In the xy-coordinate plane, the graph of $$y=x^2-kx-6$$, where k is a constant, crosses the x-axis at two points. What is the value of k?

(1) For each of the two points where the graph crosses the x-axis, the x-coordinate is an integer.
(2) The graph crosses the x-axis at (1,0).

Thanks,
Tim

In the xy-coordinate plane, the graph of $$y=x^2-kx-6$$, where k is a constant, crosses the x-axis at two points. What is the value of k?

(1) For each of the two points where the graph crosses the x-axis, the x-coordinate is an integer.
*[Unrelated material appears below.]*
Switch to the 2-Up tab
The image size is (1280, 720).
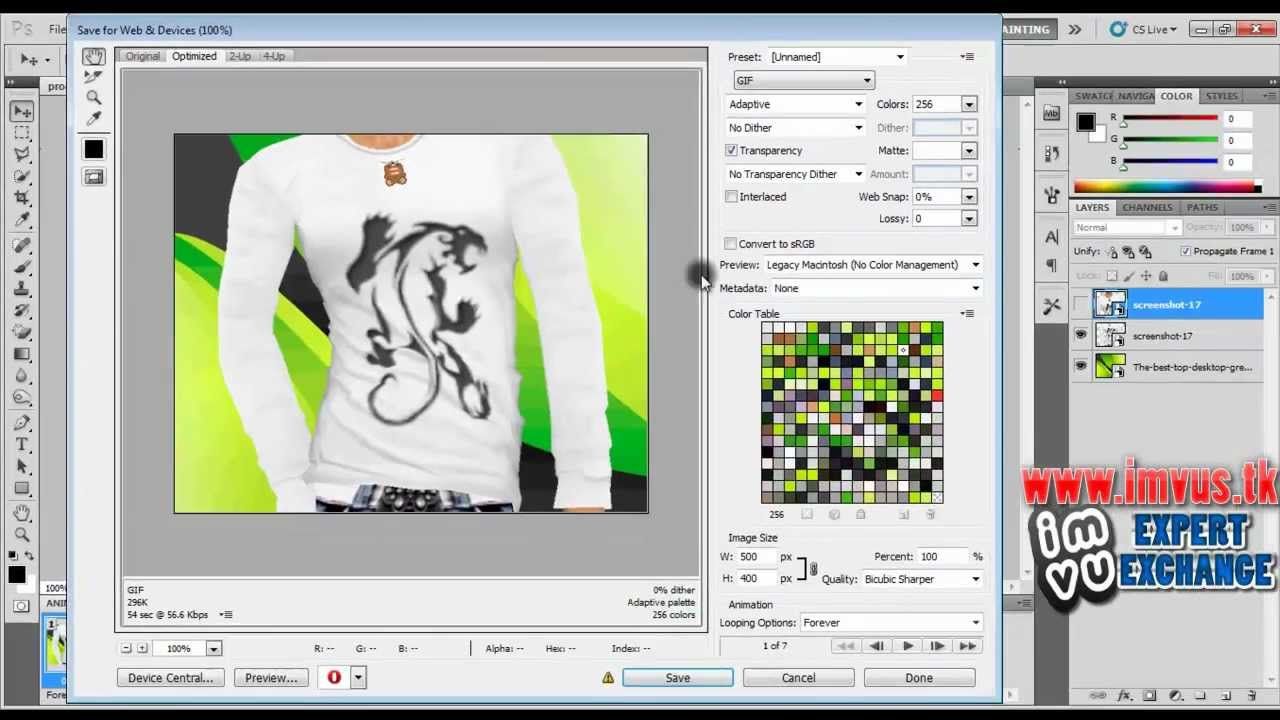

If $$y=(x+2)(x-3)=x^2-x-6$$, so if the x-intercepts, are -2 and 3, then k=1;
If $$y=(x-2)(x+3)=x^2+x-6$$, so if the x-intercepts are 2 and -3, then k=-1.

Not sufficient.

You could notice that $$y=x^2-kx-6$$ can be factored in many ways so that x-intercepts are integers:
$$y=(x+2)(x-3)$$,
$$y=(x-2)(x+3)$$,
$$y=(x+6)(x-1)$$,
$$y=(x-6)(x+1)$$,
...

(2) The graph crosses the x-axis at (1,0) --> substitute x=1 and y=0, into the equation: $$0=1^2-k-6$$ --> k=-5. Sufficient.

Hi Bunuel, given equation is $$y=x^2-kx-6$$, so not quite sure that how you can use different equation in St 1 as $$y =x^2+x-6$$ is not comply with $$y=x^2-kx-6$$?